DEV Community

Cover image for 5 Production Incidents Every DevOps Engineer Should Know How to Debug
Steven Leggett
Steven Leggett

Posted on

5 Production Incidents Every DevOps Engineer Should Know How to Debug

It's 2 AM. Your phone is screaming. The dashboard is red. Users are tweeting.

You have been on call long enough to know that the gap between "I think I know what's wrong" and "I know exactly what's wrong" can cost your company thousands of dollars per minute. The engineers who close that gap fast are not smarter than everyone else. They have just seen these patterns before.

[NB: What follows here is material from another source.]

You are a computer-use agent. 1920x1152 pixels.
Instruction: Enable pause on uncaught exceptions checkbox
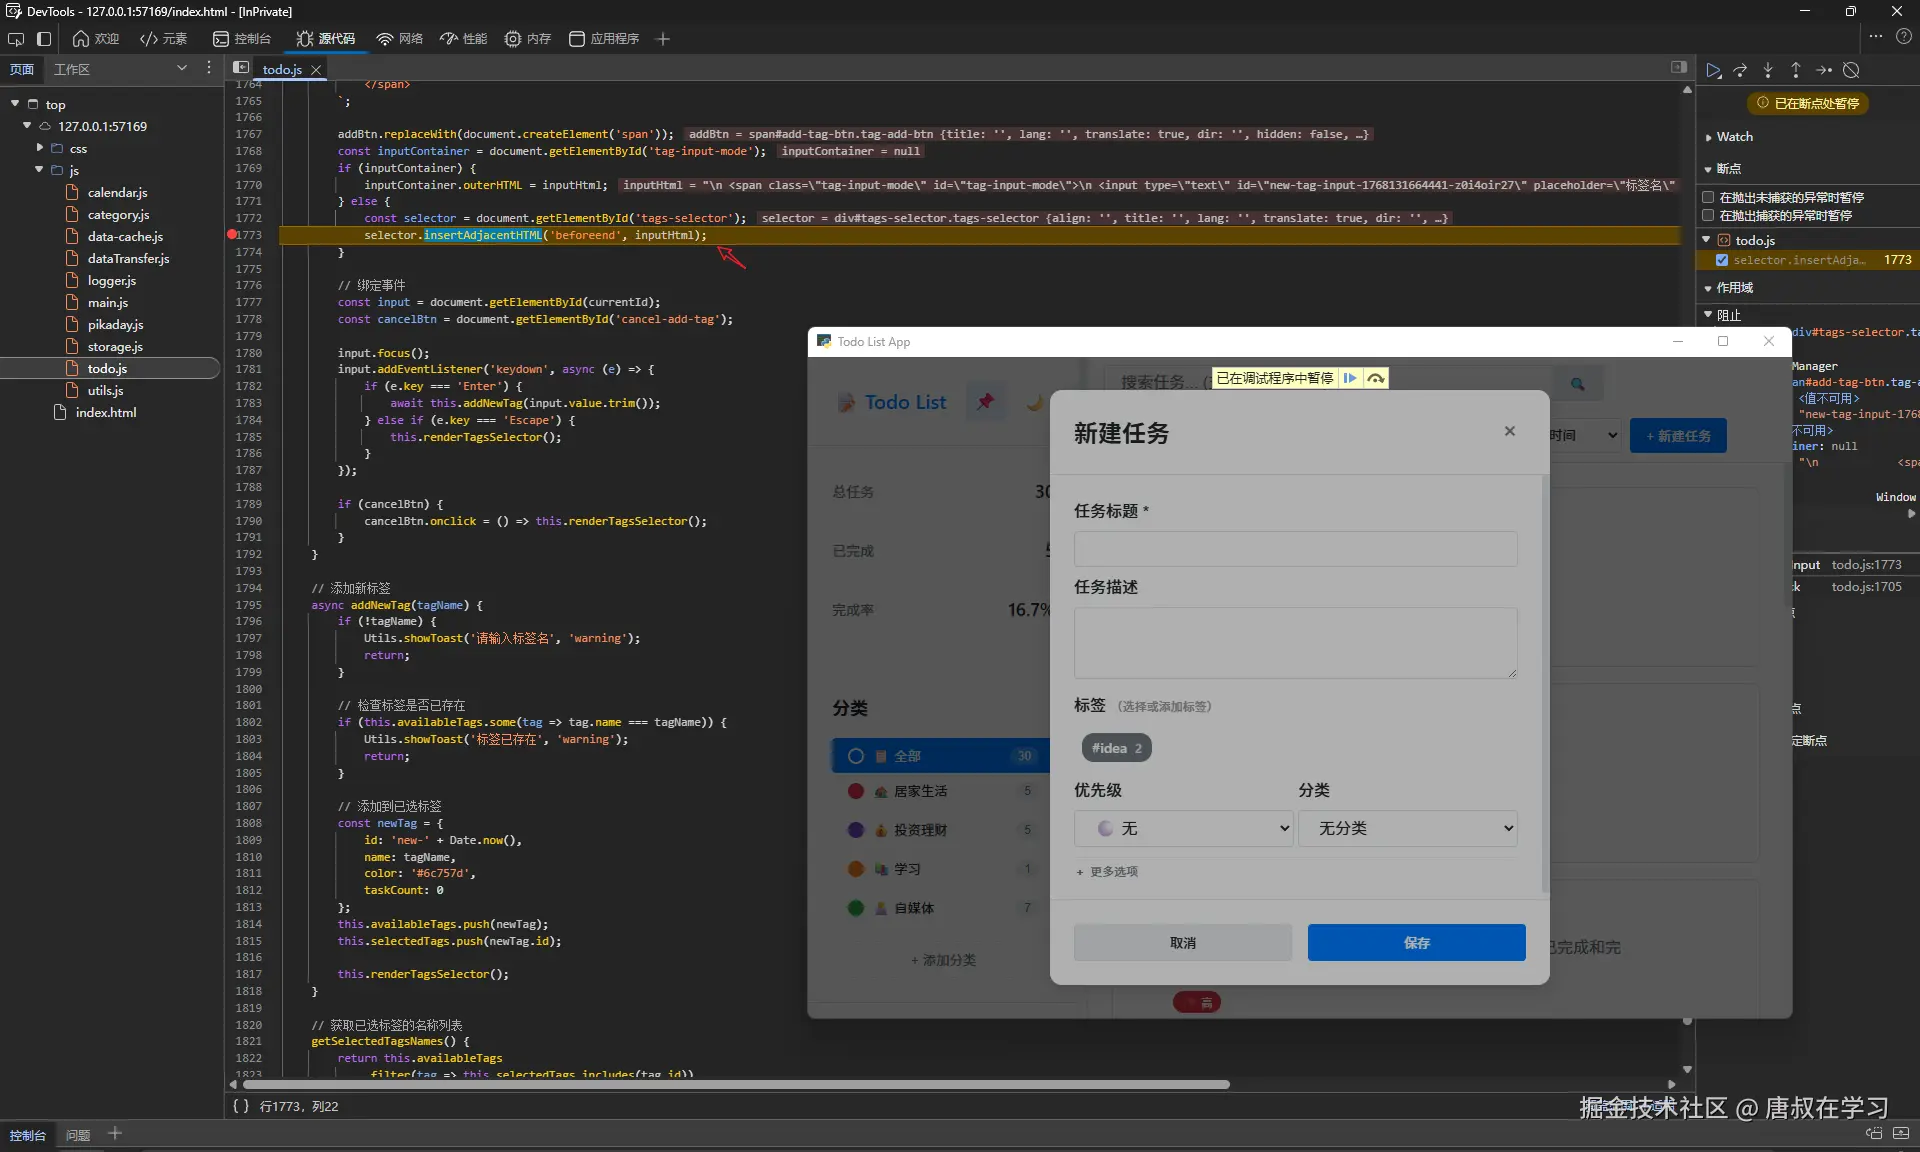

Here are 5 production incidents that every DevOps engineer will encounter at some point - what they look like, why they happen, and how to debug them.


1. "No Space Left on Device"

The story

A developer was chasing a gnarly bug in production. To get more visibility, they temporarily cranked the application log level to DEBUG. They fixed the bug, merged the PR, and completely forgot to revert the log level setting.

Three weeks later, at 3 AM on a Tuesday, your monitoring fires. Every service on that host is returning 500s. The database is refusing writes. Nothing makes sense until you SSH in and run the one command that tells you everything:

df -h
Enter fullscreen mode Exit fullscreen mode
Filesystem      Size  Used Avail Use% Mounted on
/dev/sda1        80G   80G     0 100% /
Enter fullscreen mode Exit fullscreen mode

Full. The disk is completely full. /var/log has grown to 64GB of verbose debug output nobody was watching.

Why it happens

Debug logging is chatty by design. It logs every function call, every query parameter, every header. In a high-traffic service, debug logs can generate gigabytes per hour. Combine that with a missing or misconfigured log rotation policy and you have a slow-motion disaster playing out in the background while everyone is focused on feature work.

How to debug it

# Step 1: Confirm the problem
df -h

# Step 2: Find the culprit
du -sh /var/log/*
du -sh /var/log/nginx/*

# Step 3: Immediate relief - clear old compressed logs
find /var/log -name "*.gz" -mtime +7 -delete

# Step 4: Truncate (don't delete) the active log file
truncate -s 0 /var/log/myapp/app.log

# Step 5: Check logrotate config
cat /etc/logrotate.d/myapp
Enter fullscreen mode Exit fullscreen mode

The fix

Set the log level back to INFO or WARN. Fix your logrotate config to enforce retention limits. Then add a disk space alert at 80% - not 95%. By the time you hit 95%, you probably have minutes, not hours.

Key takeaway

Your logging infrastructure needs to be monitored too. The tool you use to diagnose outages can itself cause outages if you ignore it.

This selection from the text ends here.